• _Exercise prompt_:
Search the records for the word "computer" and copy each line in which it appears.
===============
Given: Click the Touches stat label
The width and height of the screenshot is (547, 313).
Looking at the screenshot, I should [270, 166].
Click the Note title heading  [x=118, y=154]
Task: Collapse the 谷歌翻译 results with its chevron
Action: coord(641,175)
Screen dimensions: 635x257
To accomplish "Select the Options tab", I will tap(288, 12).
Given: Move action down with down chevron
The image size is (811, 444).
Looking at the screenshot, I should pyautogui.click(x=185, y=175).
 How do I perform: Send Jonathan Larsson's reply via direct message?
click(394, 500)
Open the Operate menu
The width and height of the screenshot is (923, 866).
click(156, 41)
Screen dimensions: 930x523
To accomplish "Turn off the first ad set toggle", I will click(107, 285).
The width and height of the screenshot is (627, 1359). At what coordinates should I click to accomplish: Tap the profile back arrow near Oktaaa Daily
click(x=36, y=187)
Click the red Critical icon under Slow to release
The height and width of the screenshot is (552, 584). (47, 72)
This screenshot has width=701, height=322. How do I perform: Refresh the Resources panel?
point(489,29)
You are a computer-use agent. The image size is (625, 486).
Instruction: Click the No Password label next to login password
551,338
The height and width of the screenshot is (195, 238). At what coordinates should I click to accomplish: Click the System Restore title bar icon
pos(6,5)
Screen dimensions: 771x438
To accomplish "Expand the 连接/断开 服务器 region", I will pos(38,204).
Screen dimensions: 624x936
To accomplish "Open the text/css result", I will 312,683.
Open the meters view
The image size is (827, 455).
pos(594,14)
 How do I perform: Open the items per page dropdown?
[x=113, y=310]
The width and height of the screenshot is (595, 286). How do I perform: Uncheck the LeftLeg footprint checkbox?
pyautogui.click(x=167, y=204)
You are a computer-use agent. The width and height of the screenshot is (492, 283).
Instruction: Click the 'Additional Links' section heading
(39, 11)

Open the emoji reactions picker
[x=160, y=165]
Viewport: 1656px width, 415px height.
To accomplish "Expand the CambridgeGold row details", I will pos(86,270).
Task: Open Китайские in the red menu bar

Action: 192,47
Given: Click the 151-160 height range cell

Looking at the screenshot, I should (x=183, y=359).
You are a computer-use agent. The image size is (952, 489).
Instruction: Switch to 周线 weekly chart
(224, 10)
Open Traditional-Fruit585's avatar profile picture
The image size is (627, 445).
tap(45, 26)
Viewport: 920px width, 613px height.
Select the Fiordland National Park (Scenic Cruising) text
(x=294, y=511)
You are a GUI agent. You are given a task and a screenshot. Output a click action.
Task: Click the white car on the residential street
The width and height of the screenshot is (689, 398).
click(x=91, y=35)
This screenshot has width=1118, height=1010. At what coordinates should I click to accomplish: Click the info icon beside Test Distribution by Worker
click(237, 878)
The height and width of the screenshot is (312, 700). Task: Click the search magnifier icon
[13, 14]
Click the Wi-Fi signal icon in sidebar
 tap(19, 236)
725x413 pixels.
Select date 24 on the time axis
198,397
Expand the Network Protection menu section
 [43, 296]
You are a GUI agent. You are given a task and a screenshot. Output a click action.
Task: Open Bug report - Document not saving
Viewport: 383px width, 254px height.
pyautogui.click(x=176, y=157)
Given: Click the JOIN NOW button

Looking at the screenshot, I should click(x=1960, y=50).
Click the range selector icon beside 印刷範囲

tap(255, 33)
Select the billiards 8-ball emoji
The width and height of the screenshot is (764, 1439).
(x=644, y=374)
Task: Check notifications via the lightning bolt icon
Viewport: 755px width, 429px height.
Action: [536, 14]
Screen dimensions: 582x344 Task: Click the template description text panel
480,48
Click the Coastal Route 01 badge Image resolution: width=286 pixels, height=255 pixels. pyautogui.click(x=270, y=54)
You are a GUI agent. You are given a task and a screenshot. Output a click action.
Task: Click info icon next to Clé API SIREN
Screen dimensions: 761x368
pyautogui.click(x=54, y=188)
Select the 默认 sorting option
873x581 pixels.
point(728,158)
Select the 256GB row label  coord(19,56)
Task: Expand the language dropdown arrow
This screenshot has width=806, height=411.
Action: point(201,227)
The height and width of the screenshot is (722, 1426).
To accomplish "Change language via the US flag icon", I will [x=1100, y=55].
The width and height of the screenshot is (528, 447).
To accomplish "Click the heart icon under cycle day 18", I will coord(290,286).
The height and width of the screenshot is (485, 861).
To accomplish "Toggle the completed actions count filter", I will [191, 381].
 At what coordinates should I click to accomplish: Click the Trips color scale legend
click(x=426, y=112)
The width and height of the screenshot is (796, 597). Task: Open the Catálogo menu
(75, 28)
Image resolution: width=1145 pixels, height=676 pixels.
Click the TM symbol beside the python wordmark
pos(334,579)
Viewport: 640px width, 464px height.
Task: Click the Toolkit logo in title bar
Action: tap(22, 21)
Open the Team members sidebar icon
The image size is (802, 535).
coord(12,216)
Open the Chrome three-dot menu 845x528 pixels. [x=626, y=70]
===============
• _Answer space_:
You are a computer-use agent. The image size is (625, 486).
You are a computer-use agent. The width and height of the screenshot is (492, 283).
You are a computer-use agent. The image size is (952, 489).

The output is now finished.